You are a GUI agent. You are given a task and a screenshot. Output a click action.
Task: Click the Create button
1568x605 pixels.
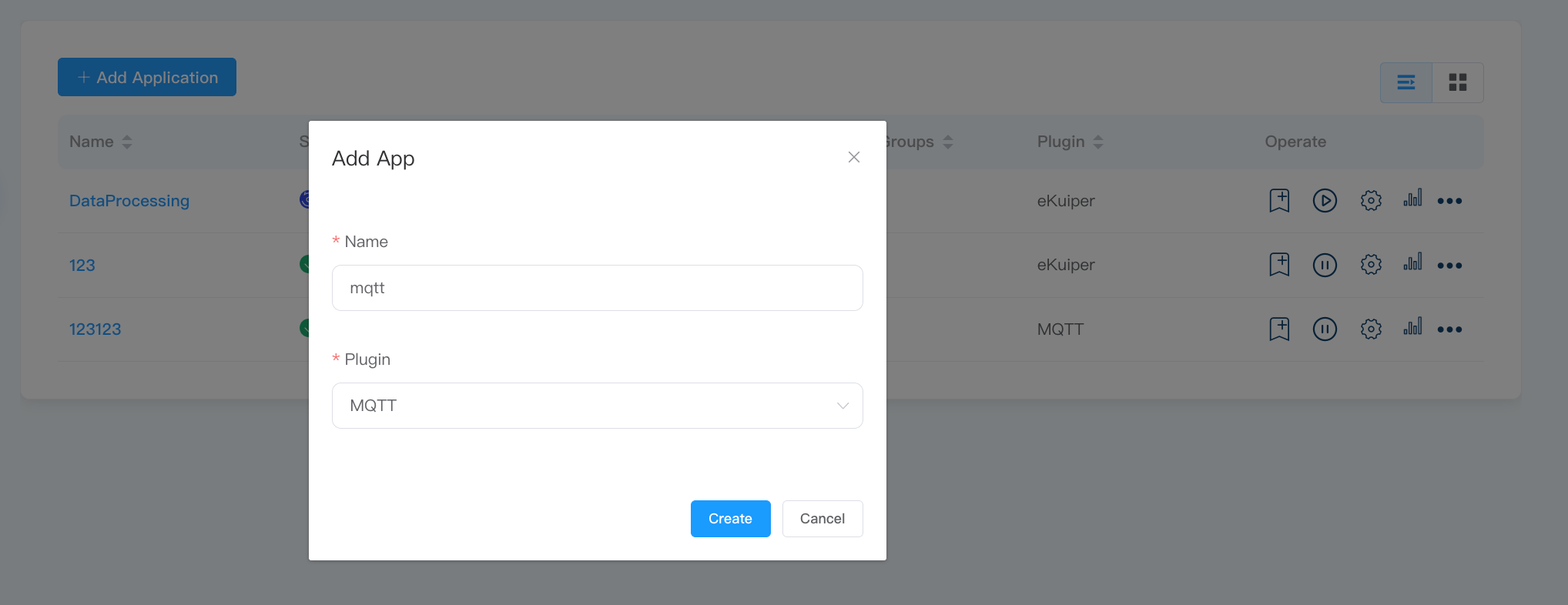tap(730, 519)
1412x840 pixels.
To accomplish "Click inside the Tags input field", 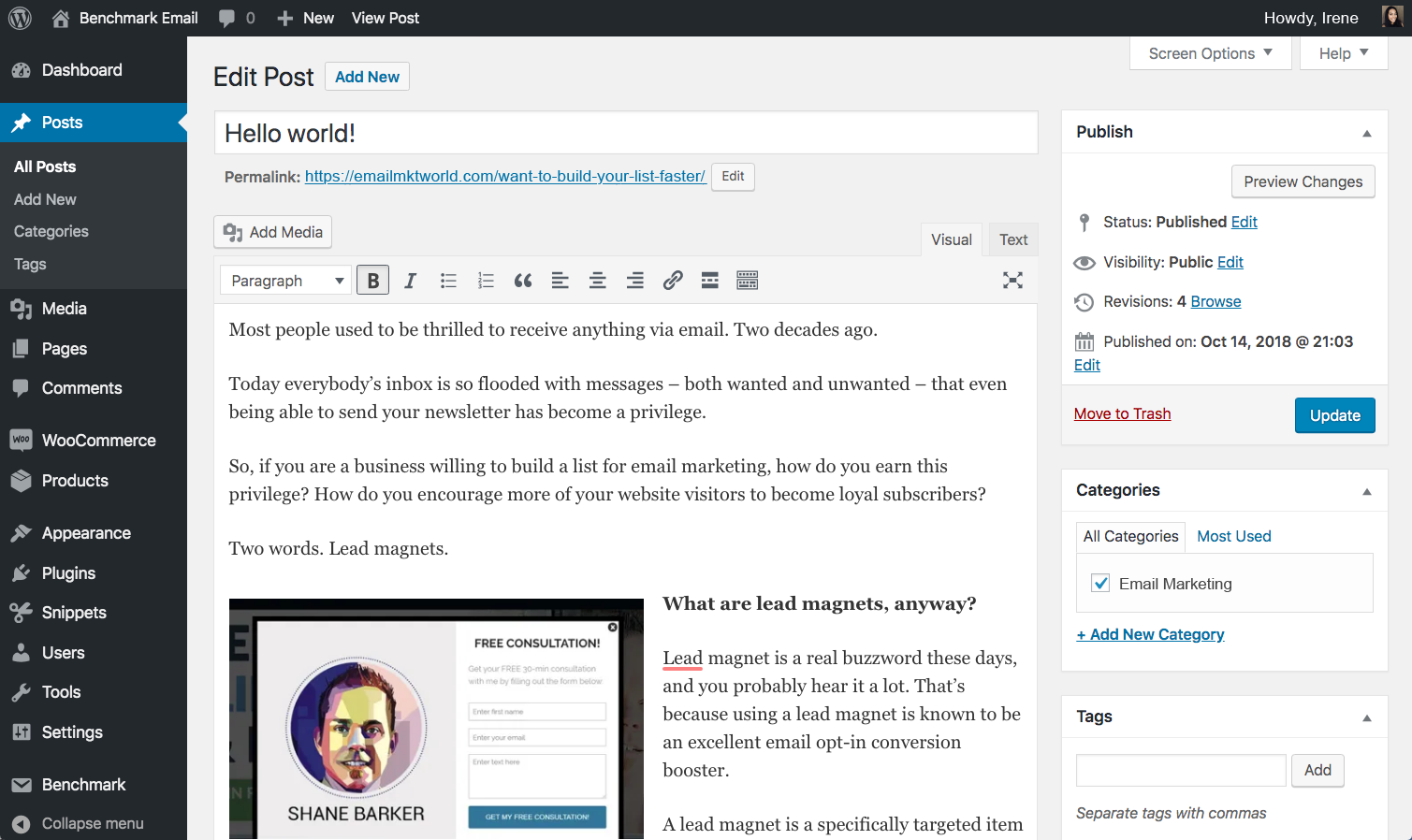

▶ _What is being asked_:
Copy the data exactly. Any picture it contains is to be omitted.

▶ _Result_:
You are a GUI agent. You are given a task and a screenshot. Output a click action.
Task: Click the Create button
1568x605 pixels.
tap(730, 519)
1412x840 pixels.
To accomplish "Click inside the Tags input field", 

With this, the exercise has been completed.